Digital twin couples computational modules within a water data cycle (Shafiee et al., 2018).

3.1.1. advanced metering infrastructure data set

Water demand data from a participating water utility was used as a component of the digital twin. AMI measures consumption at the user-level and reports consumed volumes in cubic feet at an hourly time step.

3.1.2. middleware

AMI data were uploaded originally to an Application Programming Interface (API) by the utility's partner. A script in R (v1.4.1717) was developed to request the data. The request includes the start and end times and the temporal resolution of data, ranging from hourly to monthly intervals. While data acquisition equipment such as SCADA reports data at sub-hourly time steps, demand data from AMI projects typically broadcast information at hourly time steps to preserve battery life of equipment (Nguyen, Stewart, Zhang, Sahin, Siriwardene, 2018, Pesantez, Berglund, Kaza, 2020a). For projects that integrate sub-hourly SCADA data and AMI hourly data, modeling procedures need to temporally aggregate data prior to model-based analysis. In this research, SCADA data are not included, and the model time step is set equivalent to the frequency of AMI data reports (one hour). A temporary token is requested to access the API prior to downloading, and the data are downloaded in Extensible Markup Language (XML) format. Finally, the data format is transformed from XML to comma-separated values (CSV).

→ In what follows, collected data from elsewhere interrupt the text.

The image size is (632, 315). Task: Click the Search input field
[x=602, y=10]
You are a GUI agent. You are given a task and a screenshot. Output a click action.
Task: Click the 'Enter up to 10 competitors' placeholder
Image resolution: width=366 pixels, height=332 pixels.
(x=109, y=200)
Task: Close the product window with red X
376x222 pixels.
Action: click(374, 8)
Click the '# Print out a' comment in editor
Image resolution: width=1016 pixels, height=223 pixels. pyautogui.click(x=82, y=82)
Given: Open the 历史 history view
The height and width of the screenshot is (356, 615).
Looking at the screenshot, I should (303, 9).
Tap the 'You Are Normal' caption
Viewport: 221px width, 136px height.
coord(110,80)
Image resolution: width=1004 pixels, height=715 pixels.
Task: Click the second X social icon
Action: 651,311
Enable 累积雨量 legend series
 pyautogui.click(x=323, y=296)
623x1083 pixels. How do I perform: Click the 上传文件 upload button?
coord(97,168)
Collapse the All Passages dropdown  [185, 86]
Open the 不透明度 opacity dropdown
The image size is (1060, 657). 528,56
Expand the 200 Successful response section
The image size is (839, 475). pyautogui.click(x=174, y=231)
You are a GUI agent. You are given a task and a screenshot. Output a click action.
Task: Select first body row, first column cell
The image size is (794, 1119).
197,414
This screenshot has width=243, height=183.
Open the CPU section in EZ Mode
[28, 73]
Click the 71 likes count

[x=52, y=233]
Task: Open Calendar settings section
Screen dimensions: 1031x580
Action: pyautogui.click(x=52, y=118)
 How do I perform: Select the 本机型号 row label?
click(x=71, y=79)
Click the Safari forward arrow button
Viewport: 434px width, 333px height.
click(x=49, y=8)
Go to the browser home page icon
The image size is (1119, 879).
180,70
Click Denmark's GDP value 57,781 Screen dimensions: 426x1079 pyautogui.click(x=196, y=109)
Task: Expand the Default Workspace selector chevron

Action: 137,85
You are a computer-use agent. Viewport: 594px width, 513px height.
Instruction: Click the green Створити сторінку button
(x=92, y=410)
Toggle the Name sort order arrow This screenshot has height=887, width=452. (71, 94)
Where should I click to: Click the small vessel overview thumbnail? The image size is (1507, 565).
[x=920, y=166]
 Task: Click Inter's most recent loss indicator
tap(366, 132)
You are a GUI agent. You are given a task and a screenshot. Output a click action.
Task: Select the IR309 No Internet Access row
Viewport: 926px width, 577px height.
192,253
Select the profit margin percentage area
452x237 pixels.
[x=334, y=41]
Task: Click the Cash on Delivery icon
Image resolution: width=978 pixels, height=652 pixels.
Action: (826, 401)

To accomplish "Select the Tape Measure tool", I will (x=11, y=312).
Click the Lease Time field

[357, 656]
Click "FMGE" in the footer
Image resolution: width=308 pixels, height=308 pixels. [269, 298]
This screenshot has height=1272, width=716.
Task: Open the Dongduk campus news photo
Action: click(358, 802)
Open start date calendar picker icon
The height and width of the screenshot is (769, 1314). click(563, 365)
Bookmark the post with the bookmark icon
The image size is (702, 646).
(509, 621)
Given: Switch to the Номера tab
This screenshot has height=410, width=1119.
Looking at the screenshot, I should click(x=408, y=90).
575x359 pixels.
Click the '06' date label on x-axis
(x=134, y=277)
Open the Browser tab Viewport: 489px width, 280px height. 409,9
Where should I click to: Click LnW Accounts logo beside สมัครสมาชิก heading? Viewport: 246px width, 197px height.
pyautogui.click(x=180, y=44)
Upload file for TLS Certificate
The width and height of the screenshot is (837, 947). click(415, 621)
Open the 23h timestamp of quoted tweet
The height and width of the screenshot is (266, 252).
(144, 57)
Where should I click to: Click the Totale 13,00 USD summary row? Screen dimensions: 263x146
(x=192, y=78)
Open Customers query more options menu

3.1.3. data cleaning and analytics

The parsed data is cleaned to exclude all incomplete data logs of smart meters or logs that show only zero consumption. Missing, incomplete, zero, or negative records are considered as a malfunction or disconnection of the smart meter, using assumptions applied in similar research (Pesantez et al., 2020a). Preliminary analysis was performed to preserve data continuity. A meter was excluded from the analysis if it reported zero consumption for more than 720 consecutive hours (approximately a month), based on the assumption that those meters correspond to an empty building or a malfunctioning smart meter.

3.1.4. wrapper

The AMI dataset is transformed from a dataframe reporting smart meter consumption data at each time step (one hour) to edit the original demand pattern multipliers of the hydraulic model input file. A hydraulic model is the graphical and operational representation of a water distribution system where production, storage, and consumption points such as reservoirs, tanks, and users are represented by nodes; and pipes, valves, and pumps are represented by links (Rossman et al., 2020). In the vast majority of hydraulic models, nonzero demand nodes represent the consumption of several spatially aggregated users in a model, known as a skeletonized version of the system (Walski et al., 2003). For this application, AMI data is available at smart meters to report specific demand for each consumer (e.g., household, industrial user, commercial unit). A wrapper, or script, is used to aggregate smart meter data into nodal patterns that can be used within a skeletonized model. Aggregated demand patterns serve as input to the hydraulic model. The wrapper inputs are the AMI data, the original hydraulic model, and the coordinates of the smart meters. The geographical coordinates of each smart meter are converted into x and y coordinates, which are consistent with the scale used by the hydraulic model.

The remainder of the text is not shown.